Making beautiful photographs of beautiful flowers may not sound like much of an achievement, but Cy Twombly has loaded so much subtlety into his seemingly simple pictures of tulips that you can’t take your eyes off them. Framed by six images of ancient Roman sculptures and five shots of treetops, the expatriate American painter’s 18 close-ups of bouquets form the centerpiece of a sumptuous exhibition at Gagosian Gallery.

Fiery orange reds, rich golden yellows, sexy hot pinks and other blazing colors are bracketed by cool lunar blues, delicately faded greens and soft, shadowy blacks.
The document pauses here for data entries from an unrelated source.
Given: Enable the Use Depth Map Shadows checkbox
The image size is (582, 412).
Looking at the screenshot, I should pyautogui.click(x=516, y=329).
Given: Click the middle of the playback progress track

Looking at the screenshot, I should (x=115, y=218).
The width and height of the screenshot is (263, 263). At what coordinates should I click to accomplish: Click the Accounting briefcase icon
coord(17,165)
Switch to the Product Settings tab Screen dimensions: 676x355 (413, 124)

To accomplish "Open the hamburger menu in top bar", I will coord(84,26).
To scan Twombly’s finely tuned sequence of 29 prints is to watch a slow-motion movie, which begins with a chaotic abstraction (an extreme close-up of Dionysus’ swirling hair), moves through vivid still-life studies and ends by turning your eyes toward the heavens. There, the pale Italian sky is glimpsed through abstract patterns of silhouetted tree branches.
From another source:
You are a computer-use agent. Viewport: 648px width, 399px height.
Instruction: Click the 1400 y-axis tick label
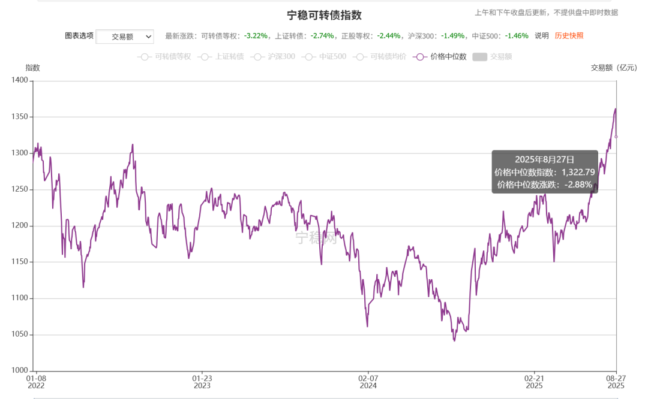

In the same way Twombly’s series has one foot on each side of the fine line that divides abstraction from representation, all his photos individually shift between these often opposed categories. From a distance, each appears fairly crisp, depicting solid substances and palpable presences. As you approach any print, however, the tulips, statues or trees seem to dissolve into intangible puffs of color drifting precariously in the air.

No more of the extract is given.